## DATA FOR THIS TASK
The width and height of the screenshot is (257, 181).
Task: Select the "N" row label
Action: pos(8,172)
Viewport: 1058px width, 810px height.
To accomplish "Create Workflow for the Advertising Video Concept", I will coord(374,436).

...

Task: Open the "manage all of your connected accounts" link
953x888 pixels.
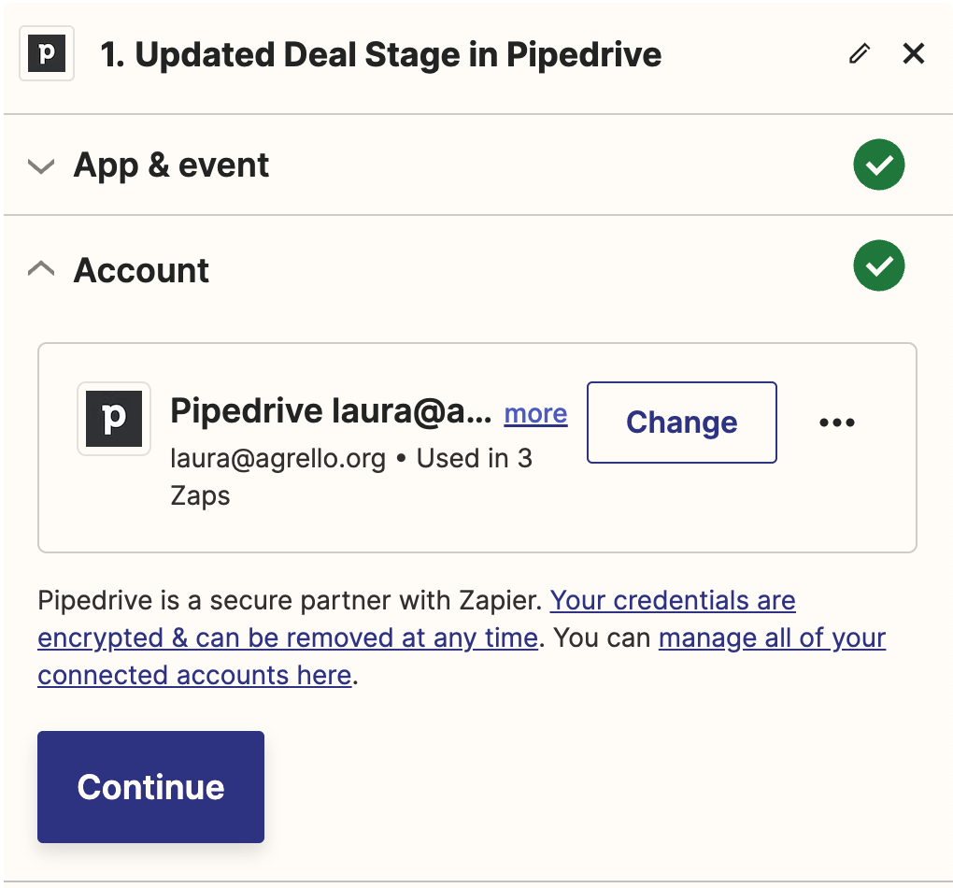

* * *

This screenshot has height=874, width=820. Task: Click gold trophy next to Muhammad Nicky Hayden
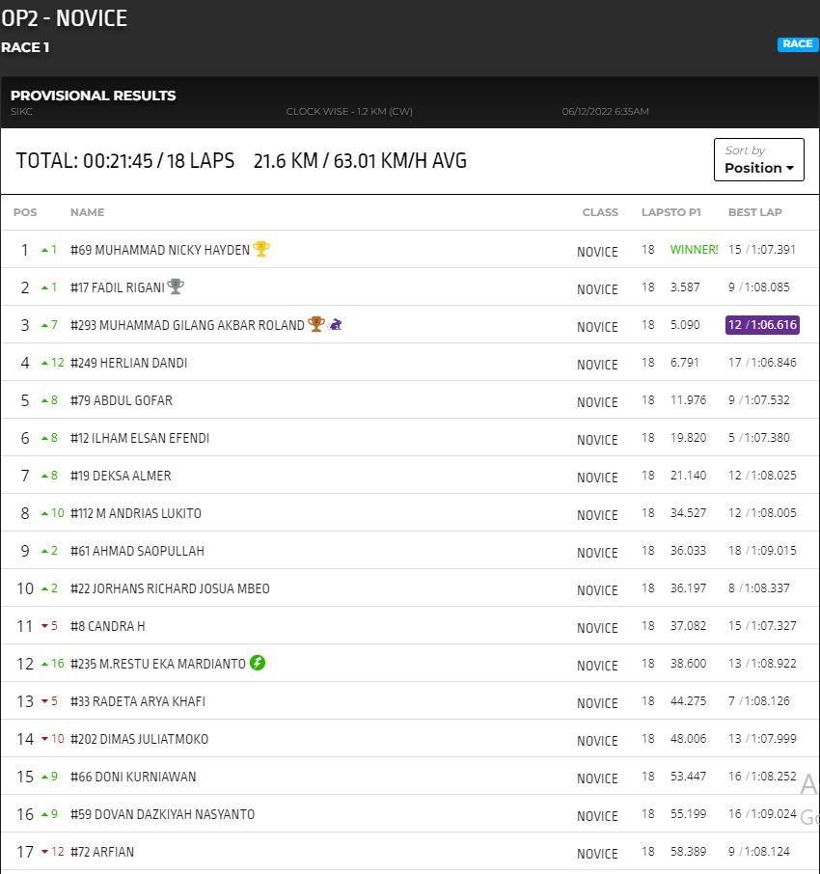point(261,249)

## EXERCISE GOAL
Find "Task: Open the" in the entries above and copy that whole line exactly, then each line after it through the line that contains "953x888 pixels.".

## TASK OUTPUT
Task: Open the "manage all of your connected accounts" link
953x888 pixels.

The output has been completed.